*** Study material Section Begins ***

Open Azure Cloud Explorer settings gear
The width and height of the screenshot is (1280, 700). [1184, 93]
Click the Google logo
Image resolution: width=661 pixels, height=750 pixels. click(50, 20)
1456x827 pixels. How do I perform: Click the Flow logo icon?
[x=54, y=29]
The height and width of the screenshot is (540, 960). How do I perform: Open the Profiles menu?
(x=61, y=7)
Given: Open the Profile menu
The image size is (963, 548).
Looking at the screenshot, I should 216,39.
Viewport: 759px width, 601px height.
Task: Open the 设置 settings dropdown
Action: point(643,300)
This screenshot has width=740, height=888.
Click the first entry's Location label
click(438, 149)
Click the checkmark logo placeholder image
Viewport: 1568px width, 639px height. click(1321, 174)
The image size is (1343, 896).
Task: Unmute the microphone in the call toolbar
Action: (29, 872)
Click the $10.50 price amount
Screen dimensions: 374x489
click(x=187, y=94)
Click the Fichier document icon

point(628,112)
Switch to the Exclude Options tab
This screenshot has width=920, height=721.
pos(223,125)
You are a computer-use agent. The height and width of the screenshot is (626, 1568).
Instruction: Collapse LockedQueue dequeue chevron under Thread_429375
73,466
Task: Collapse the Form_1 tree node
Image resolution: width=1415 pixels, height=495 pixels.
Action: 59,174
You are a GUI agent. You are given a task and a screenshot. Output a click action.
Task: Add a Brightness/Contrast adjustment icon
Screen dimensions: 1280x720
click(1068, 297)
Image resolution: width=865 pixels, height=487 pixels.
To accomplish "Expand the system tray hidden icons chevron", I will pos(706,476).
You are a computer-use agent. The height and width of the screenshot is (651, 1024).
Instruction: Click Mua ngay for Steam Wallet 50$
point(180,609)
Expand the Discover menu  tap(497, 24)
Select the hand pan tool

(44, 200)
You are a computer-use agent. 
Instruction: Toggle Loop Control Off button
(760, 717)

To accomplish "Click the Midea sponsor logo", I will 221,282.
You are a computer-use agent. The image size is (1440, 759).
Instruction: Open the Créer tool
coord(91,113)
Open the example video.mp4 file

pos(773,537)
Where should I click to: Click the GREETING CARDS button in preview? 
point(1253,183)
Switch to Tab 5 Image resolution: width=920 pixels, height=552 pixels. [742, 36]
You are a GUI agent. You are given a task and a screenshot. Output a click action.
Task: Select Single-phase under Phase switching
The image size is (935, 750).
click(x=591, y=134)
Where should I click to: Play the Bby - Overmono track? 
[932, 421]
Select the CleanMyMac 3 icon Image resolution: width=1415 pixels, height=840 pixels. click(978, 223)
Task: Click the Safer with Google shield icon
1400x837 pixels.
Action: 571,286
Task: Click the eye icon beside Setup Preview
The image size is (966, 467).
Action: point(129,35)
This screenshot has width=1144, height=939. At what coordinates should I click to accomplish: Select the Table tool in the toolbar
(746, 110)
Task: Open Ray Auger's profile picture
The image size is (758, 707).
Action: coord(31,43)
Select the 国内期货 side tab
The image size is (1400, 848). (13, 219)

*** Study material Section Ends ***

### Aim of the task
Starting at the line that contains "Task: Open Ray Auger's profile picture", retype each remaining line of the records exactly; that line and the last line are both included.

### Task solution
Task: Open Ray Auger's profile picture
The image size is (758, 707).
Action: coord(31,43)
Select the 国内期货 side tab
The image size is (1400, 848). (13, 219)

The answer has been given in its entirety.